→ **DESCRIPTION OF THE TASK**
Please render the items below as a Markdown table with the columns Row and Line, numbering each row and leaving out blank lines. Include only the part that opens with the line containing "Viewport: 1418px width, 848px" and closes with the line containing "I will coord(1103,94).", both ends included.

====== SUPPLIED MATERIAL ======

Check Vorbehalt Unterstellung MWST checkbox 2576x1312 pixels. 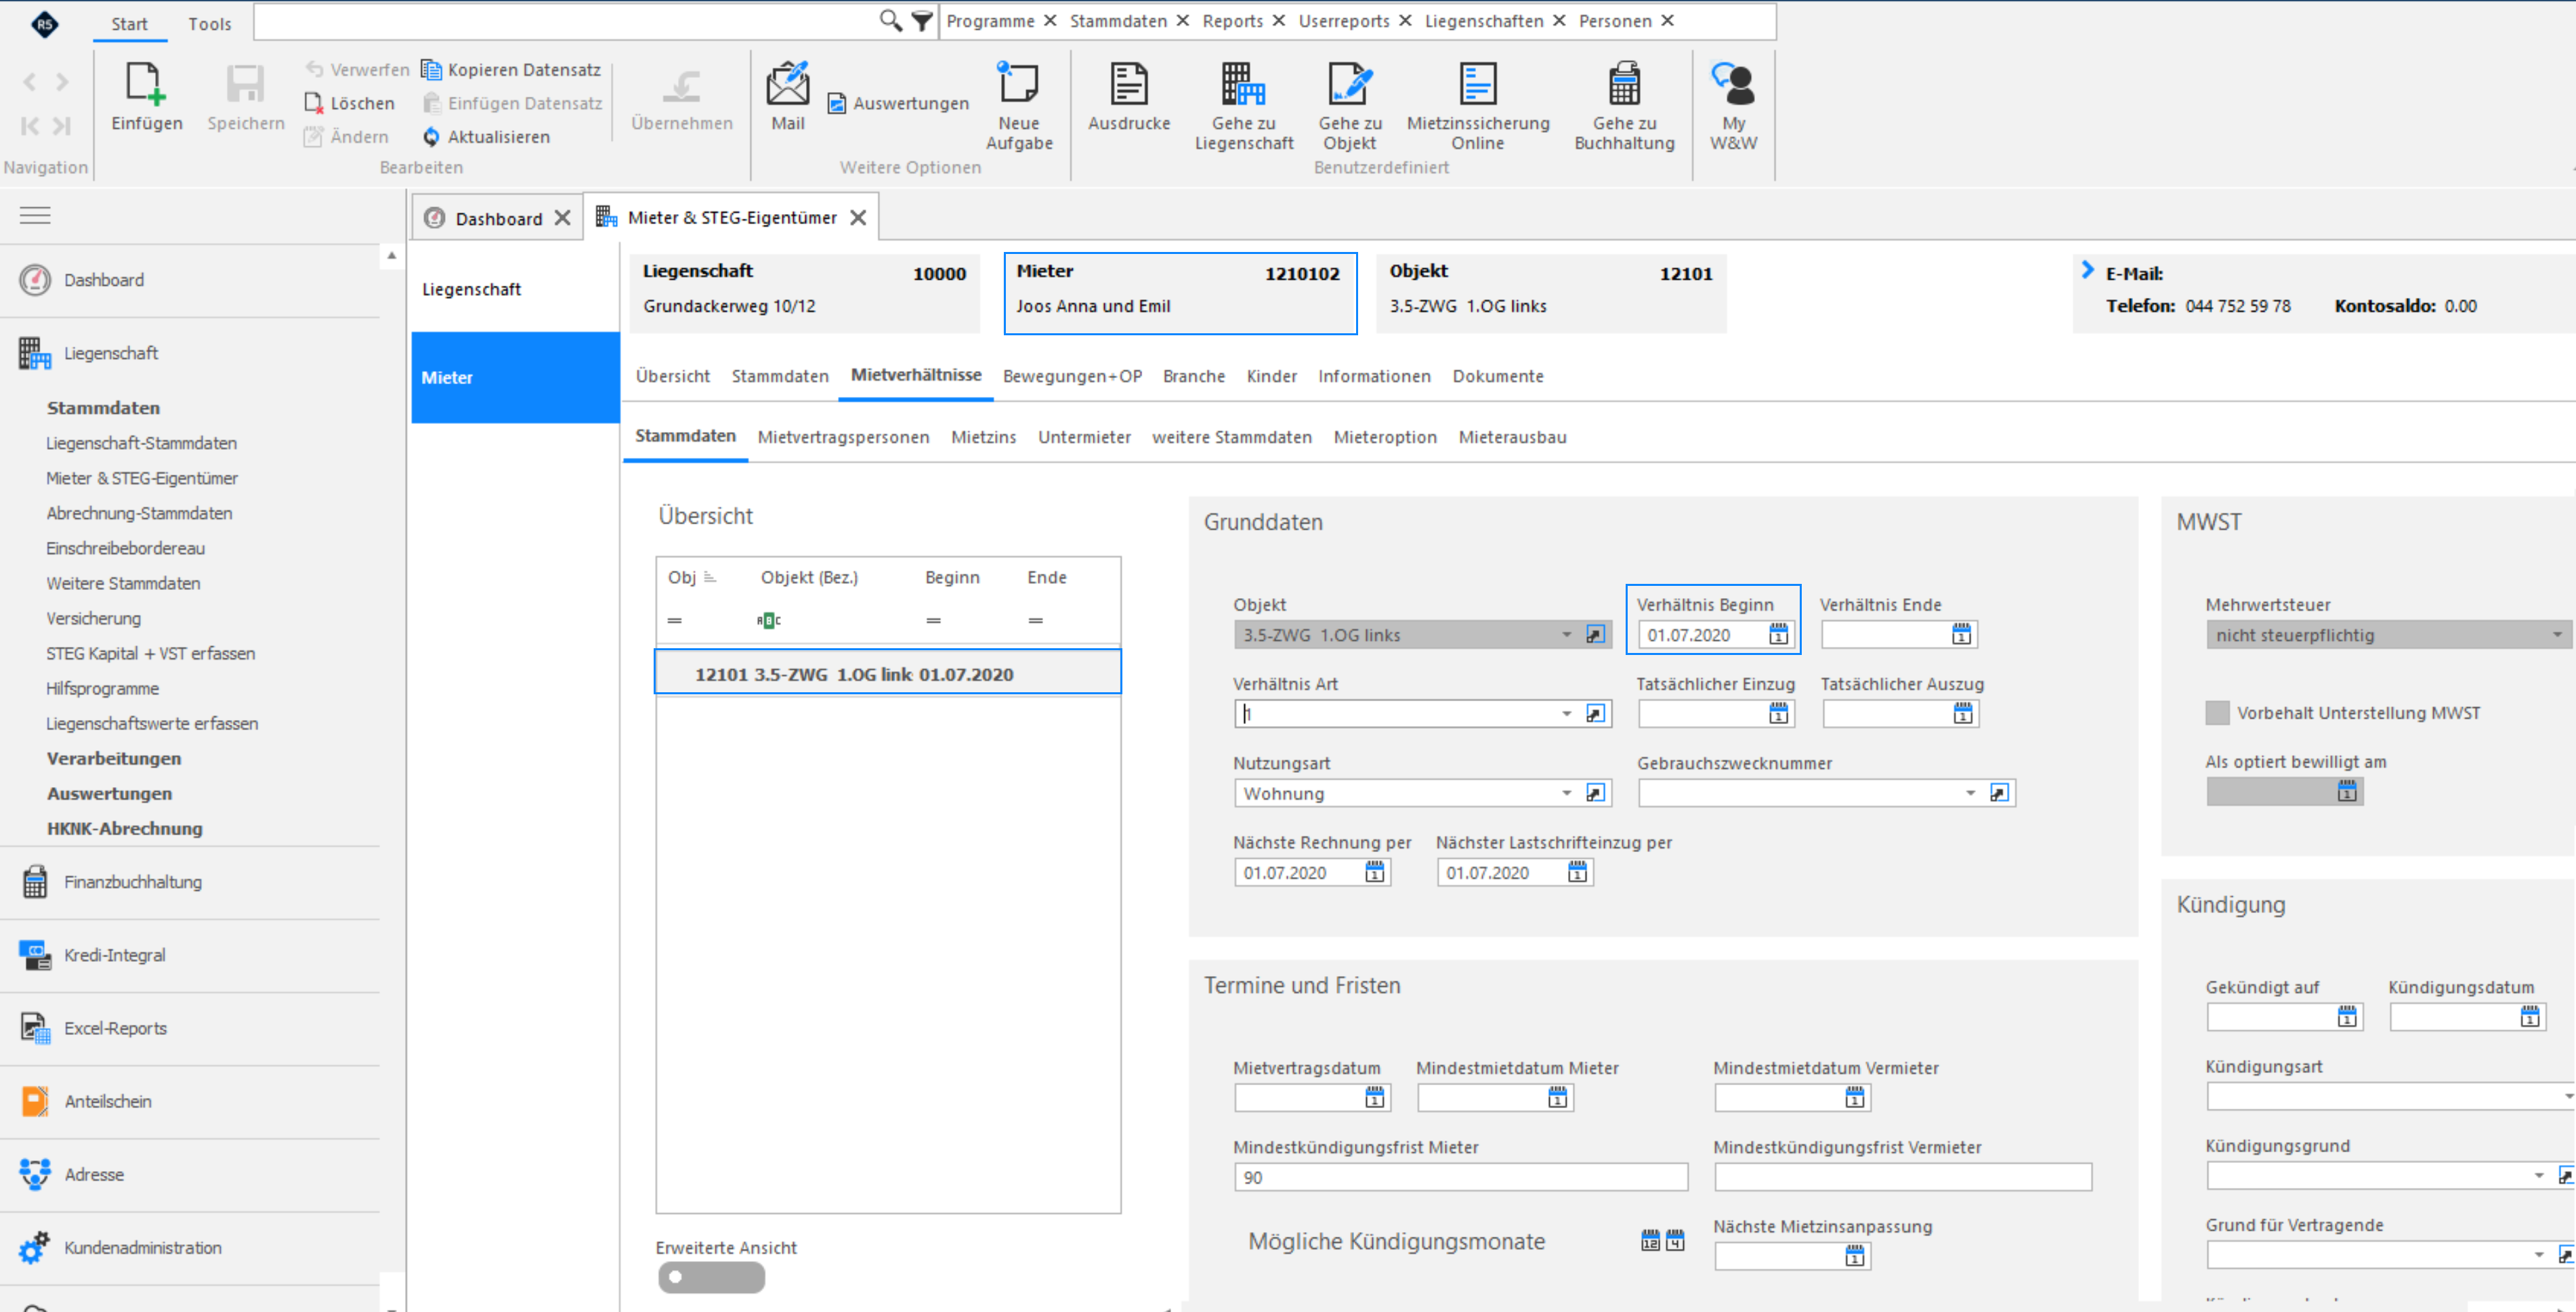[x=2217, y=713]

======
====== SUPPLIED MATERIAL ======

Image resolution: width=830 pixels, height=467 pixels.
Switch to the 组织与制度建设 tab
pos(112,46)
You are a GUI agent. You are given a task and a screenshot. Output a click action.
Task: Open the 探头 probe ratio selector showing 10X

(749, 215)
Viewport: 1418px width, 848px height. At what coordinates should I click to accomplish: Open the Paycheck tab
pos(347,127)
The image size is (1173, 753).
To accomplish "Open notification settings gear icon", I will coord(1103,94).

======
====== SUPPLIED MATERIAL ======

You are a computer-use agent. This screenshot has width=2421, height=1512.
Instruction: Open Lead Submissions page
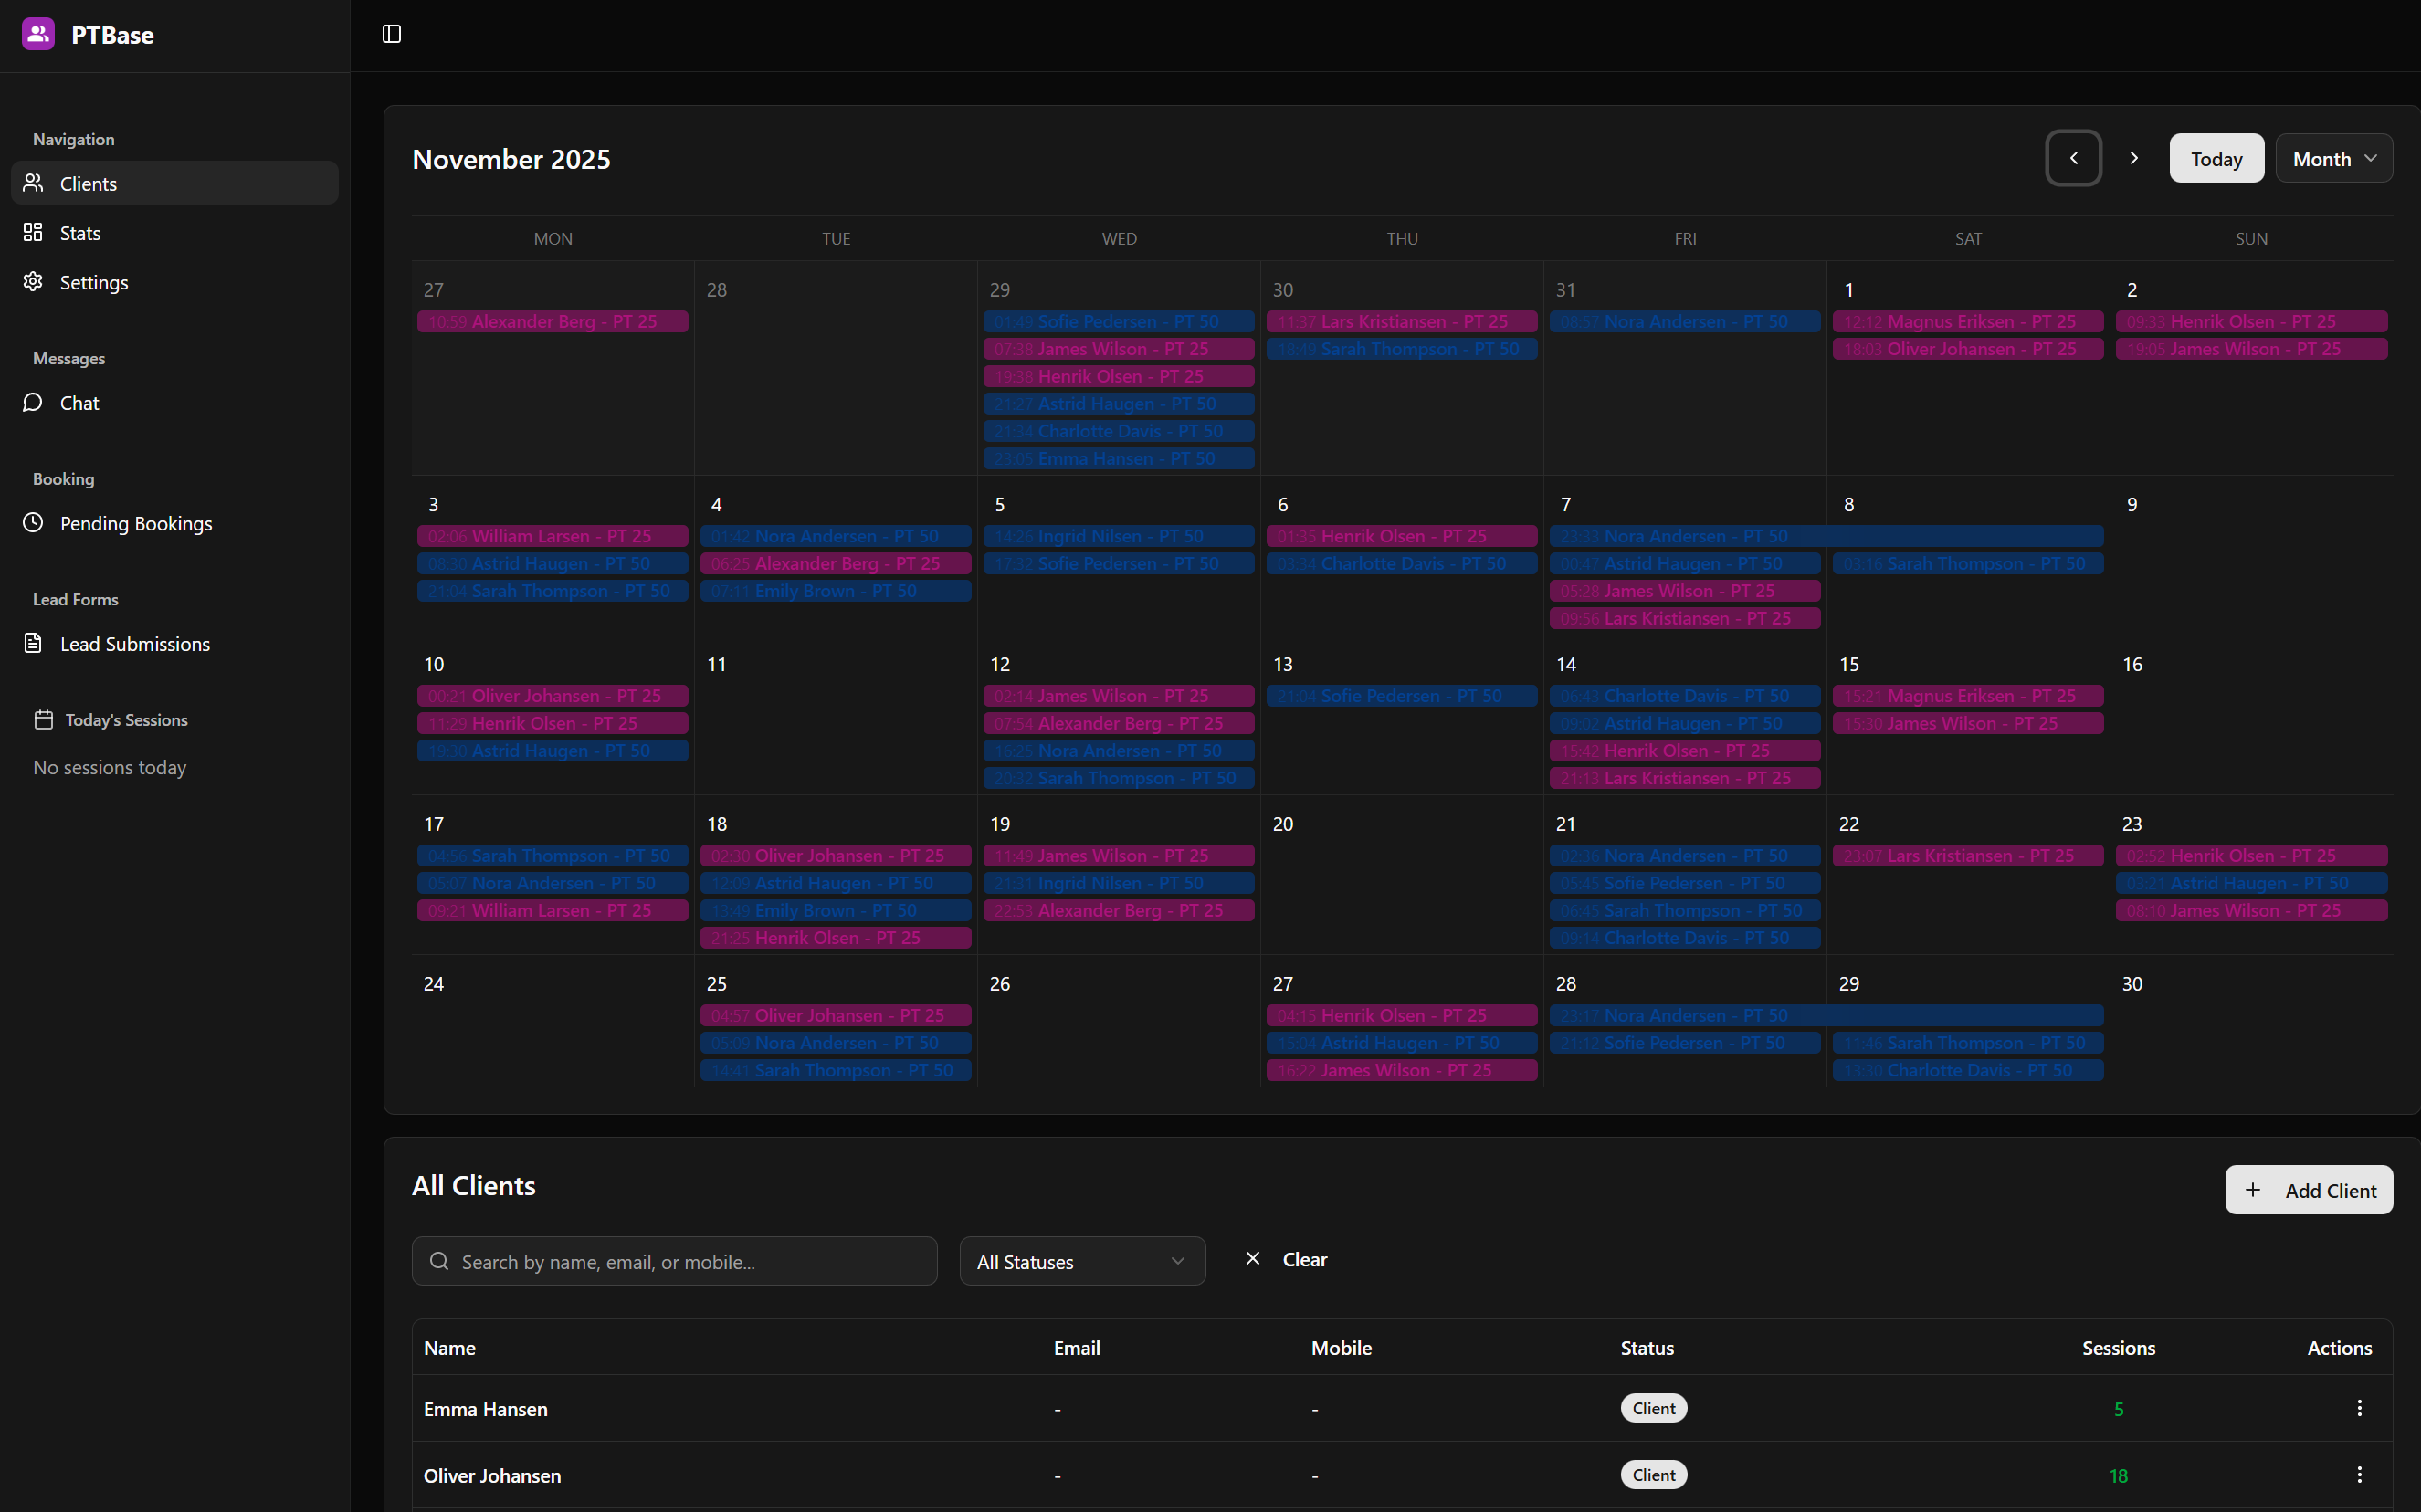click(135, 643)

======

→ **EXPECTED ANSWER**
| Row | Line |
|---|---|
| 1 | Viewport: 1418px width, 848px height. At what coordinates should I click to accomplish: Open the Paycheck tab |
| 2 | pos(347,127) |
| 3 | The image size is (1173, 753). |
| 4 | To accomplish "Open notification settings gear icon", I will coord(1103,94). |